A Sweet Quirkytogether Vows Column in the New York Times

Apr 14, 2009 - Written by Sasha Cagen  |  Filed under: Quirkytogether

Guilty as charged: Like many women, I sometimes read the New York Times Sunday Styles’ section wedding announcements. I’m not so much keeping score (I don’t really care about marriage-as-status), but I am looking for inspiration in the slog for committed romantic love; at the same time, I sometimes avoid this section. There are too many fresh-scrubbed, cookie-cutter smiling wedding pictures from perfect 29-year-old couples whose fathers are investment bankers and who both attended “most competitive” colleges. In any case, every so often, the Vows column features older kindred spirits whose love stories are simply too quirkytogether to not share. Here’s one of them, and why I loved it.

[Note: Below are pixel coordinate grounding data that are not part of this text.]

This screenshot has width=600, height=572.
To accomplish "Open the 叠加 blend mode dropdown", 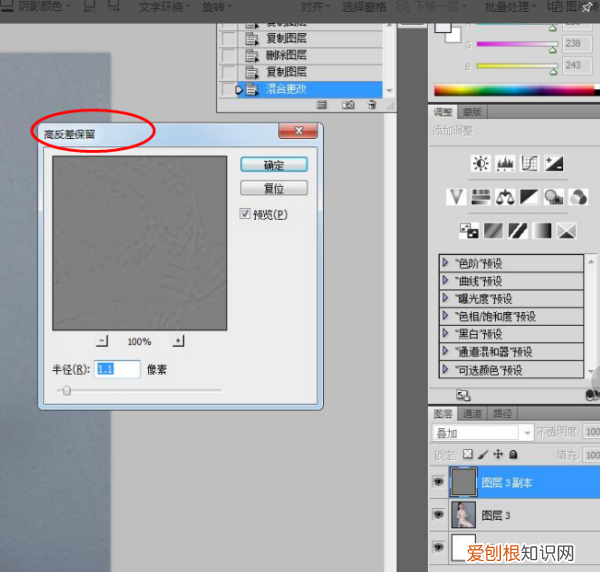I will (482, 433).
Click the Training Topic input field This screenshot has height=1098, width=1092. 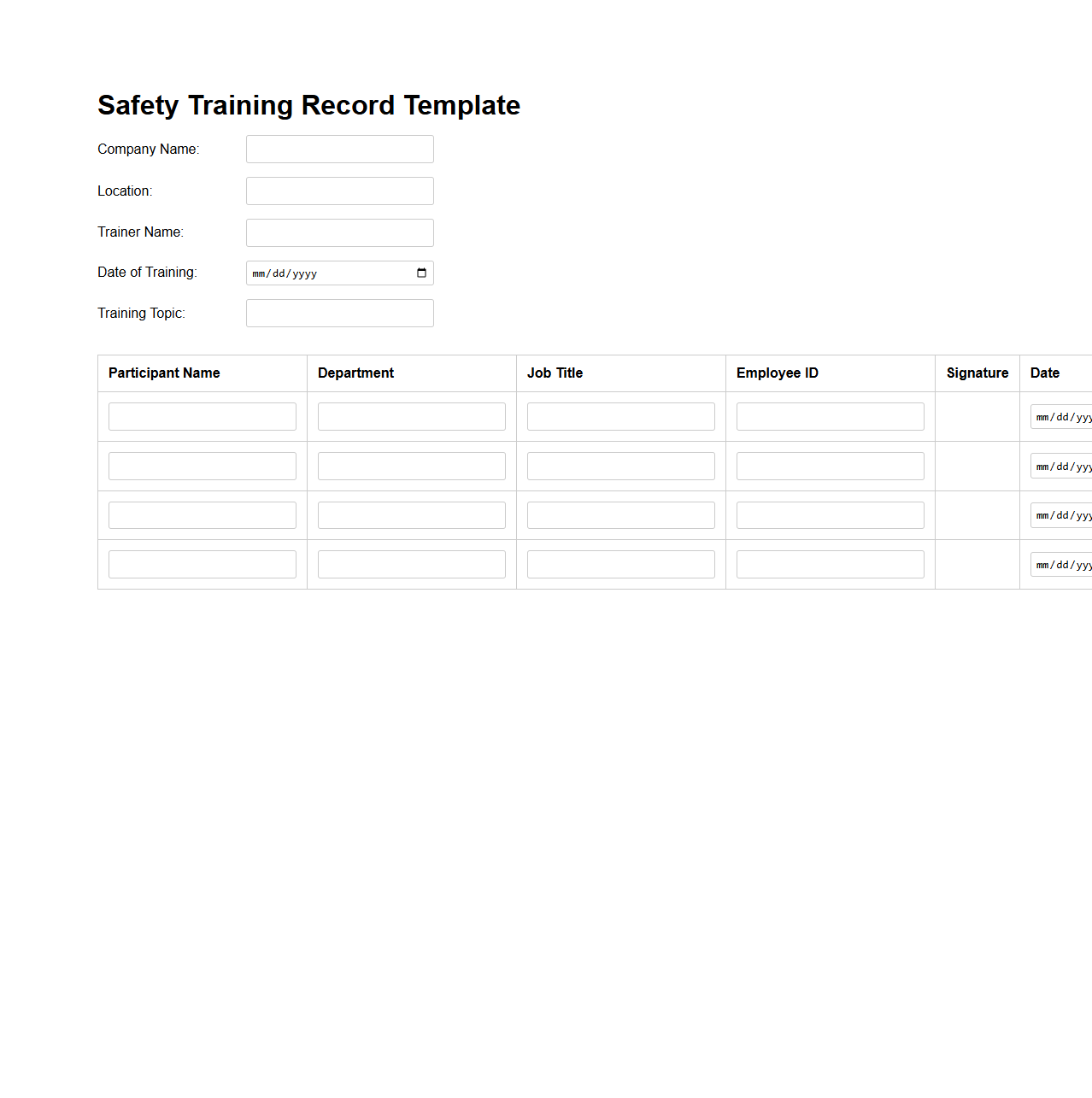[339, 313]
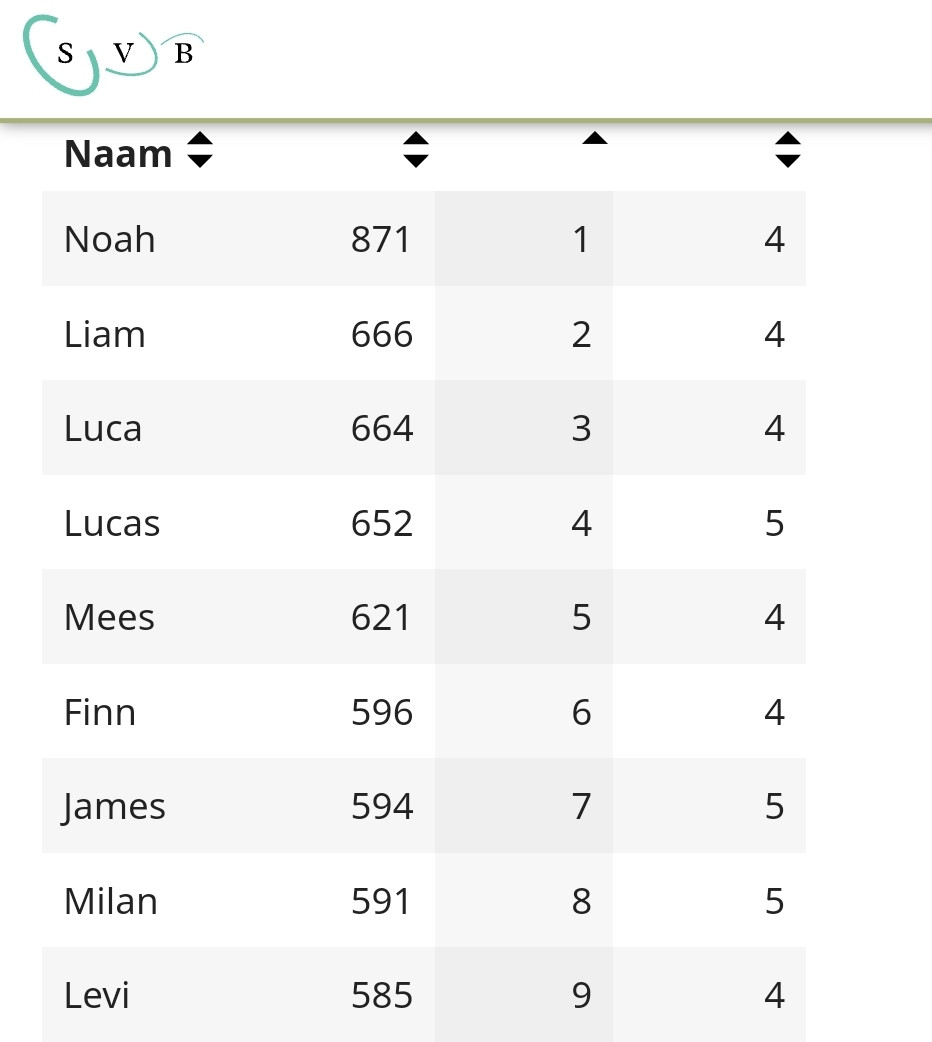The height and width of the screenshot is (1042, 932).
Task: Select the Milan row name
Action: click(x=110, y=901)
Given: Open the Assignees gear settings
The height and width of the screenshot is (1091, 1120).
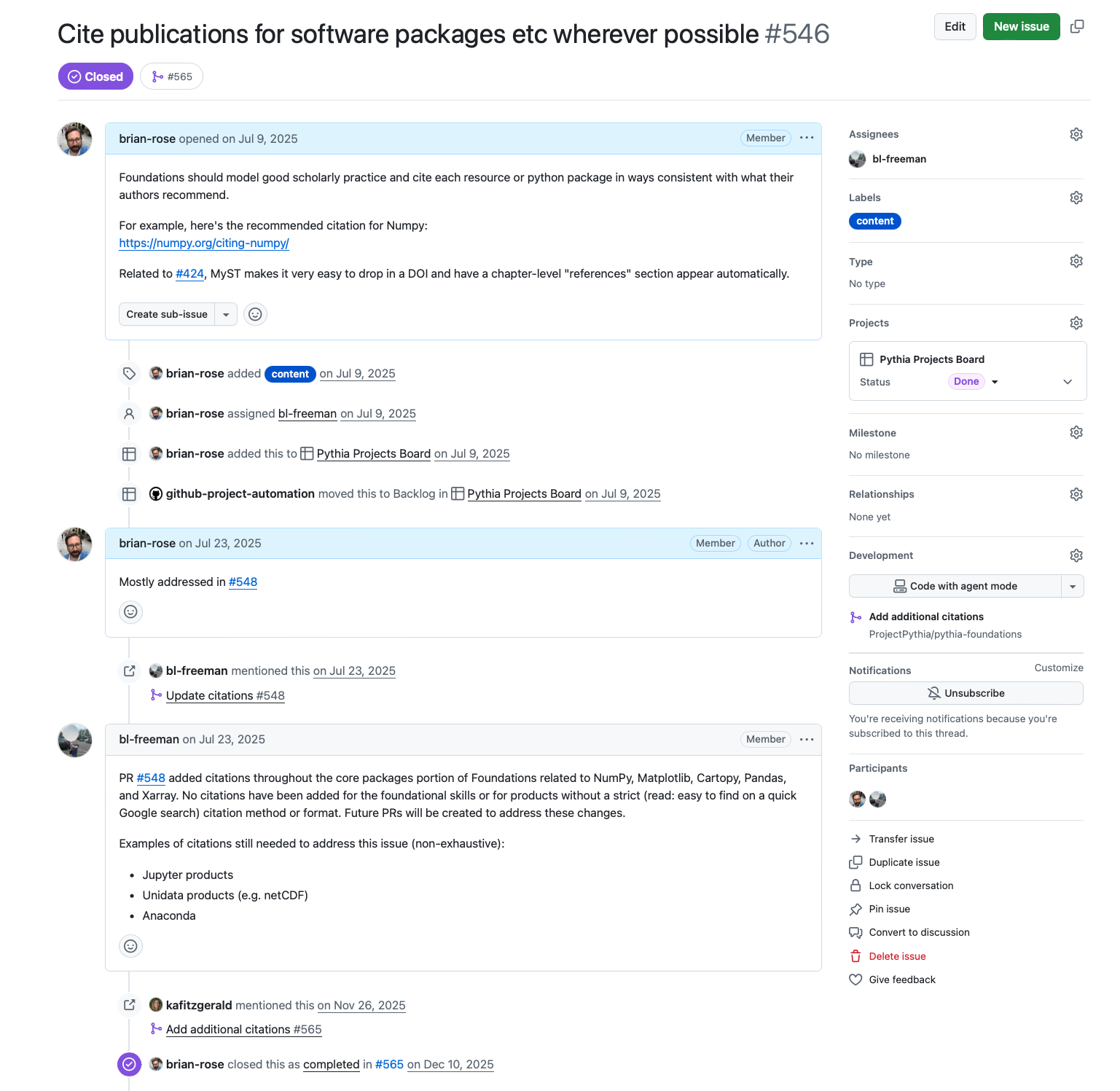Looking at the screenshot, I should coord(1076,134).
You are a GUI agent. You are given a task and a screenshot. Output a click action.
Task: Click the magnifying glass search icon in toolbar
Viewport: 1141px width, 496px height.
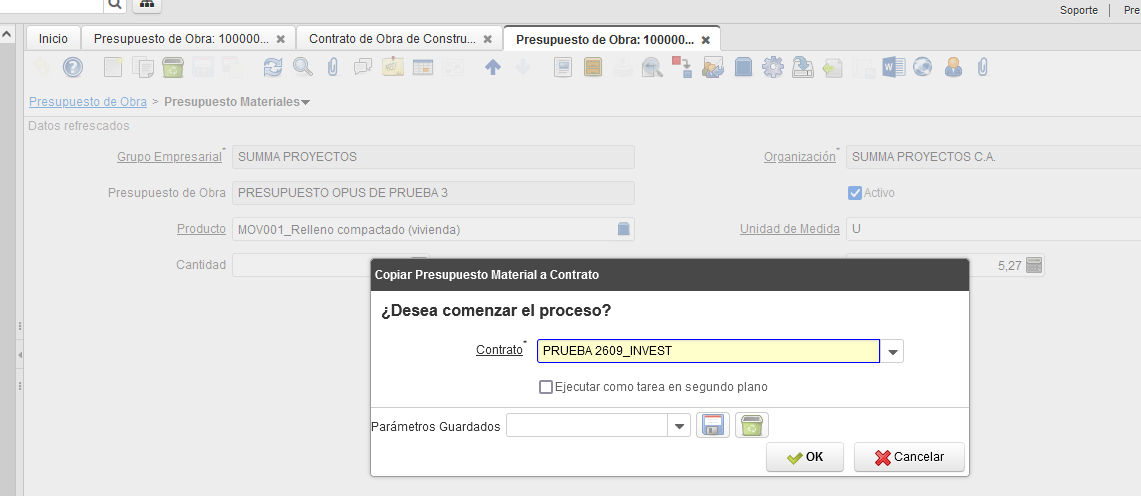[302, 67]
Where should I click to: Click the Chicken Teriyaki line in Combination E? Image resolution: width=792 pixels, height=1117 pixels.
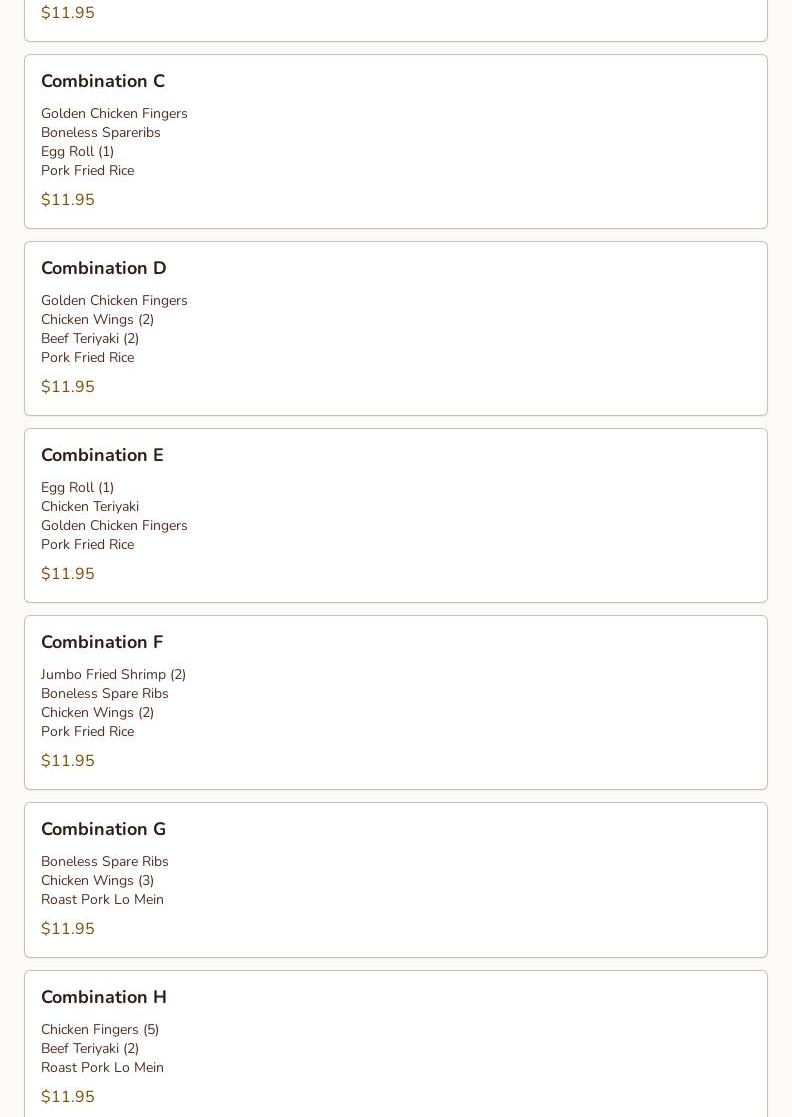coord(90,506)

1) They met on a subway, she approached him (he was reading a philosophy book), and she shouted out her email address to keep the possibility of future communication alive as she exited the car (death to all books that say women shouldn’t make the first move!)
2) He hadn’t been in a serious relationship “since the first Gulf War”: love the honesty of just putting that out there
3) The final quote: “I see beyond the nerd in him, he sees beneath the gaudy in me,” the bride said. “For the first time in my life, Jeff makes me feel fully seen, fully accepted, fully loved.”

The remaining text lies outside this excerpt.